Third, he skips right to the APR’s second prong: Were the Homestead stock options being offered “on account of” (read: because of) the shareholders’ former equity interests in the debtor? If so, then the plan would violate the APR. In turn, whether they were being offered because of the former interests came down to whether the stock options were “necessary” and for a “reasonable value.” In other words, what is the “true impetus” for the proposal? If it’s simply to “benefit old equity,” then there is likely no “business necessity,” the existence of which is the plan proponent’s burden to prove.
In short, “new value” will survive scrutiny under the absolute priority rule if there is a necessity for capital; the “new value” mechanism is the “most feasible” means of satisfying that necessity; and old equity is willing to pay “full value for the rights to be acquired.”
Fourth, Judge Drake turns to the exclusivity objection. Can the debtor satisfy its APR burdens (especially the “full value” burden) with exclusivity still in place? Ultimately, Judge Drake extended exclusivity but not without considering the necessity for “competitive bidding” on the new value and whether continued exclusivity is mutually exclusive with competitive bidding. To be sure, he, in foreshadowing what the Supreme Court would resolve in LaSalle, agreed that some form of competitive bidding is essential in new value plans, lest there be doubt about the market value of the new equity .
Thus, permitting existing equity to purchase new equity without “competition in the marketplace” (i.e., through an exclusive option) most likely subjects the plan proponent “to an insurmountable burden of evidentiary proof” under the APR.
But does continued exclusivity undermine or eliminate the required competition? Sarah and Darryl thought so and Judge Drake found their argument “to be well seated in reason.” “Competing plans certainly would foster alternate bids for control” of the debtor and, thus, “dispel any concerns” about the necessity and value requirements. However, after an earnest and extensive consideration, Judge Drake overruled the objection and extended exclusivity. In pertinent part, the court framed the issue in terms of whether terminating exclusivity was the sole means of guaranteeing competition.
For example, the Bjolmes auction approach is one way, among others, to inject competition into the process. Under that approach, named after Judge Queenan’s Bjolmes opinion, the court conditionally confirms a plan subject to conducting an auction of the new equity interest.
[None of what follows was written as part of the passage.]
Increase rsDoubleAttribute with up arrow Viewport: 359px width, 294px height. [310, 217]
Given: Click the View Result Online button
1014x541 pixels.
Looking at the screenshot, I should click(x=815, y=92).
While you might find impressive Judge Drake’s detailed consideration of how that approach squares with potential securities law issues, the ’33 Act, etc., the takeaway is that while that approach might have some practical hurdles, it’s still a valid alternative that doesn’t depend on terminating exclusivity.
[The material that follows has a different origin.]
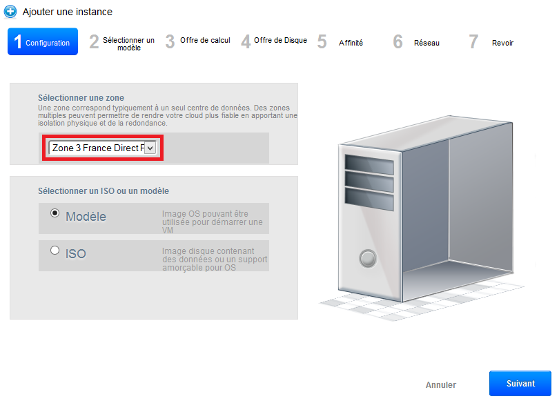
Task: Switch to step 4 Offre de Disque
Action: click(274, 41)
Thus, Judge Drake determined that there wasn’t sufficient cause for terminating exclusivity. Instead, he extended exclusivity for a limited period to permit plan negotiation. Fast forwarding a year, though, it appears that Condor One foreclosed on the apartment complex, taking the complex with a $9.5 million credit bid. I’m not sure what led to that.
I reached out to Sarah Borders about the Homestead case. Given this Series’ theme and respect for Judge Drake, I don’t think she’d mind me sharing her feedback, which I’ll use as the best way to sum up one of her early cases:
Judge Drake had a reputation for allowing debtors every opportunity to confirm a viable plan. The motion to terminate exclusivity was intended to allow an “easy” way to avoid what were at the time very complex and difficult “new value” issues upon which many courts and commentators disagreed. Never one to avoid a challenge, Judge Drake tossed aside the “easy” way out and tackled the more difficult statutory issues. Other than the refusal to allow credit bidding, he arrived early to the position that the U.S. Supreme Court would later adopt on the issues at hand.